- **EXERCISE INSTRUCTIONS**
Rewrite everything from the line containing "Given: Click the Bold style label" down to the line containing "Action: pos(458,331)", changing "label" to "caption" and keeping all else the same, with the pictures left out.

- **RECORD LIST**

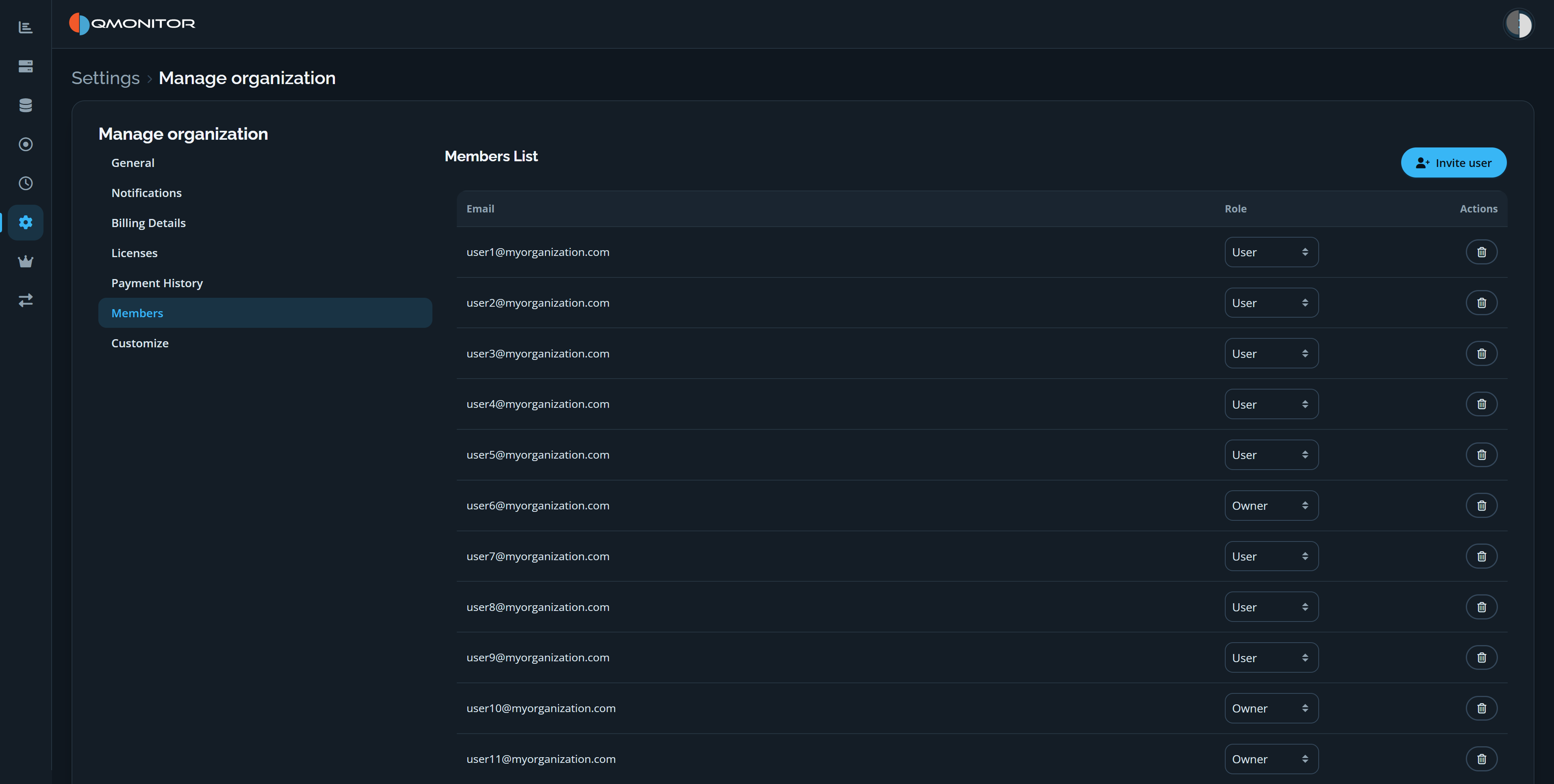Open the circular target sidebar icon
This screenshot has height=784, width=1554.
pos(25,144)
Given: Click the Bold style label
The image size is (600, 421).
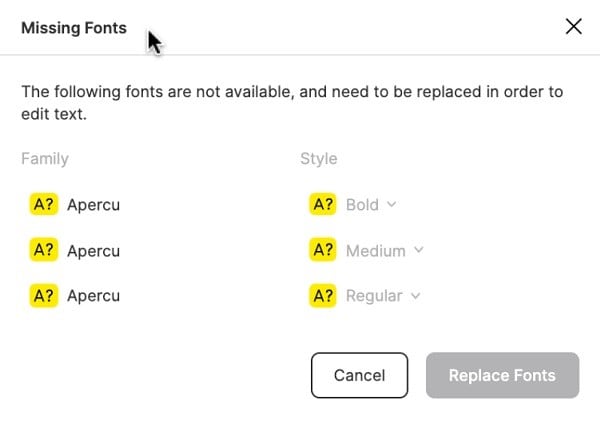Looking at the screenshot, I should click(x=362, y=205).
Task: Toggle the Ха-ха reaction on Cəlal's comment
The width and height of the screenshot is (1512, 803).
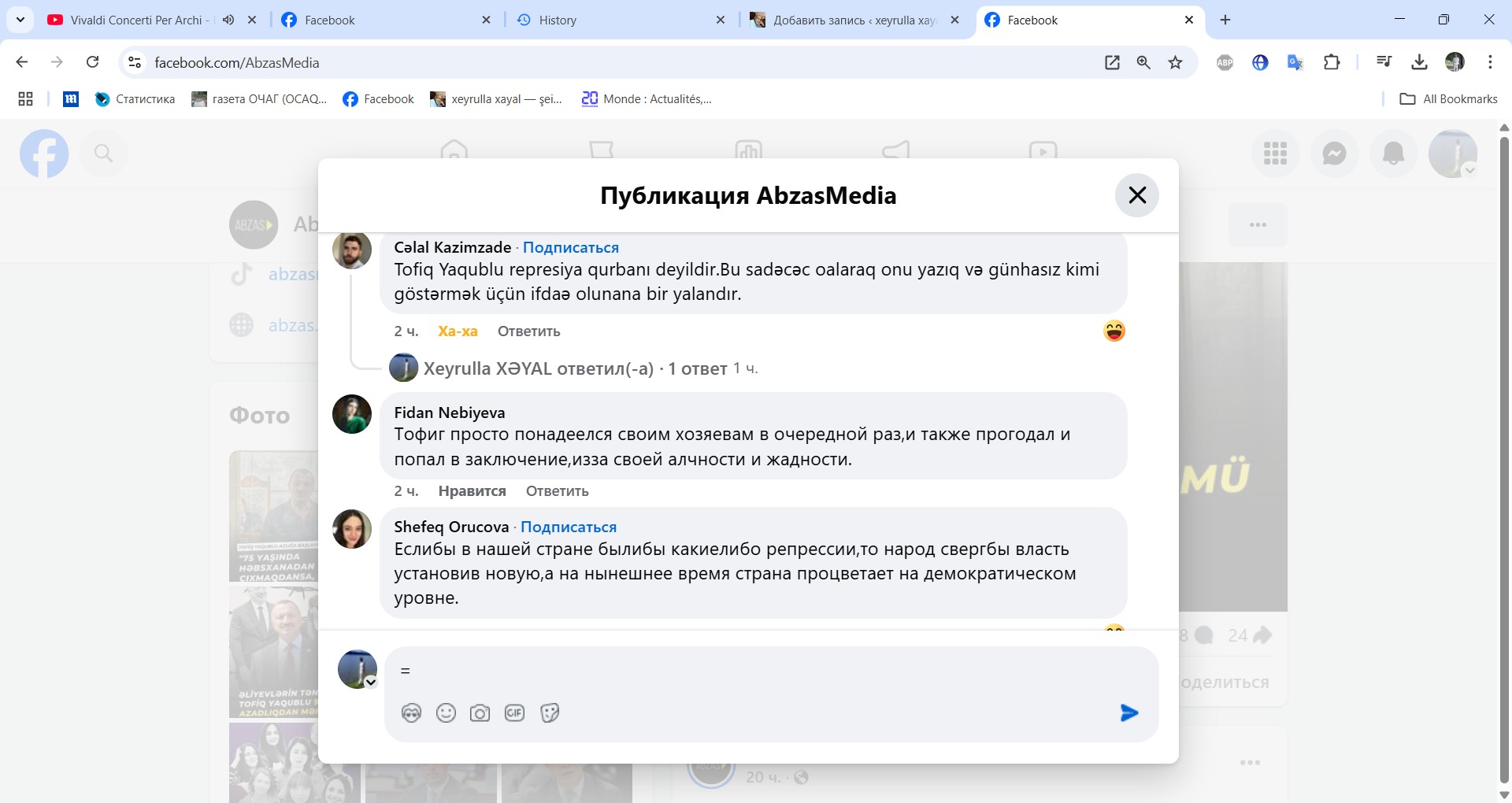Action: pos(458,331)
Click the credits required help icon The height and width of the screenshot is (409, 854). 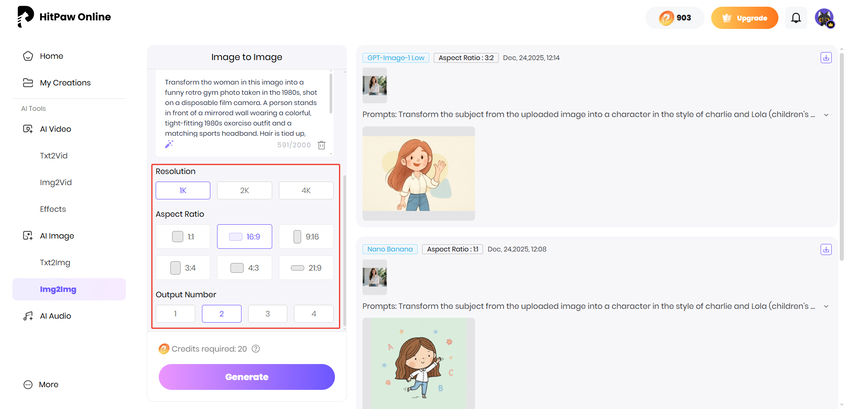[x=256, y=349]
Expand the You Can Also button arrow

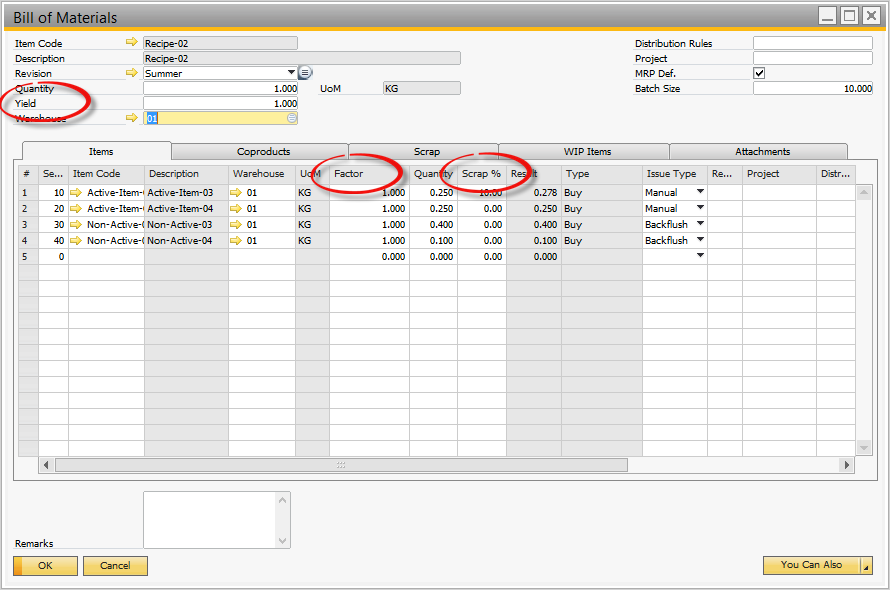(866, 566)
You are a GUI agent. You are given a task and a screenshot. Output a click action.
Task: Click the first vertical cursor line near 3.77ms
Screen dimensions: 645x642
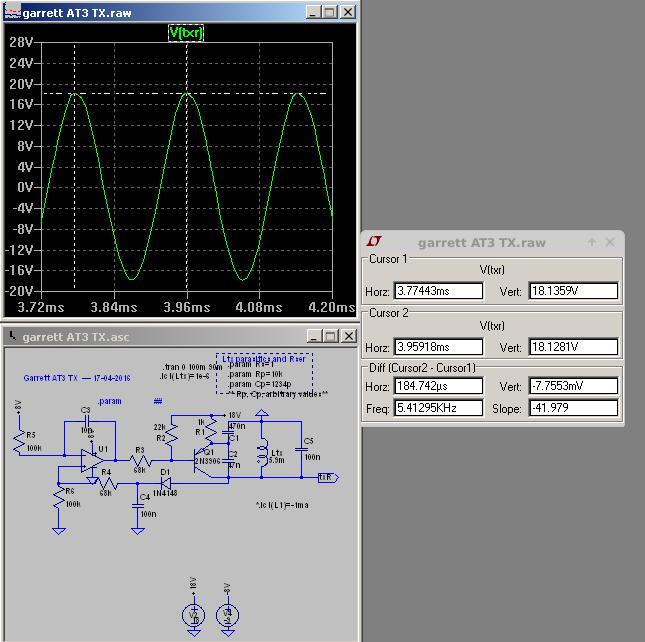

- **RESULT BELOW**
Given: Click the Bold style caption
The image size is (600, 421).
Looking at the screenshot, I should click(x=362, y=205).
Task: Toggle the Ха-ха reaction on Cəlal's comment
The width and height of the screenshot is (1512, 803).
Action: pos(458,331)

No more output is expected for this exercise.